Anything except a dot, followed by a dot, followed by anything.
You can test regex'es on regexpal
It's a regular expression that roughly searches for a string that doesn't contain a period, followed by a period, and then a string containing any characters.
That is a regular expression. Regular expressions are powerful tools if you use them right.
That particular regex extracts filename and extension from a string that looks like "file.ext".
It's a regular expression that splits a string into two parts: everything before the first period, and then the remainder. Most regex engines (including the Javascript one) allow you to then access those parts of the string separately (using $1 to refer to the first part, and $2 for the second part).
This is a regular expression with some advanced use.
Consider a simpler version: /[^.]*\..*/ which is the same as above without parentheses.
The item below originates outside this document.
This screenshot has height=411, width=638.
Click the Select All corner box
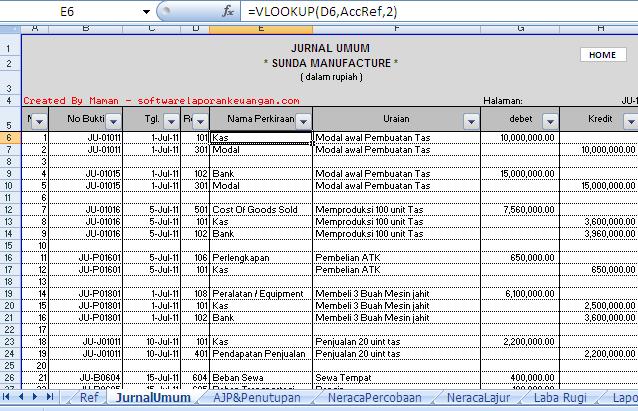[10, 29]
This will match just any string with at least one dot. When the parentheses are added, and a match happens, the variables \1 and \2 will contain the matched parts from the parentheses. The first one will have anything before the first dot. The second part will have everything after the first dot.
Examples:
input: foo...bar
\1: foo
\2: ..bar
input: .foobar
\1:
\2: foobar
This regular expression generates two matching expressions that can be retrieved.
The two parts are the string before the first dot (which may be empty), and the string after the first dot (which may contain other dots).
The only restriction on the input is that it contain at least one dot. It will match "." contrary to some of the other answers, but the retrived groups will be empty.
IMO /.*\..*/g Would do the same thing.
const senExample = 'I am test. Food is good.';
const result1 = senExample.match(/([^.]*)\.(.*)/g);
console.log(result1); // ["I am test. Food is good."]
const result2 = senExample.match(/^.*\..*/g);
console.log(result2); // ["I am test. Food is good."]
the . character matches any character except line break characters the \r or \n.
the ^ negates what follows it (in this case the dot)
the * means "zero or more times"
the parentheses group and capture,
the \ allows you to match a special character (like the dot or the star)
so this ([^.]*) means any line break repeated zero or more times (it just eats up carriage returns).
this (.*) part means any string of characters zero or more times (except the line breaks)
and the \. means a real dot
so the whole thing would match zero or more line breaks followed by a dot followed by any number of characters.
For more information and a really great reference on Regular Expressions check out: http://www.regular-expressions.info/reference.html
It's a regular expression, which basically is a pattern of characters that is used to describe another pattern of characters. I once used regexps to find an email address inside a text file, and they can be used to find pretty much any pattern of text within a larger body of text provided you write the regexp properly.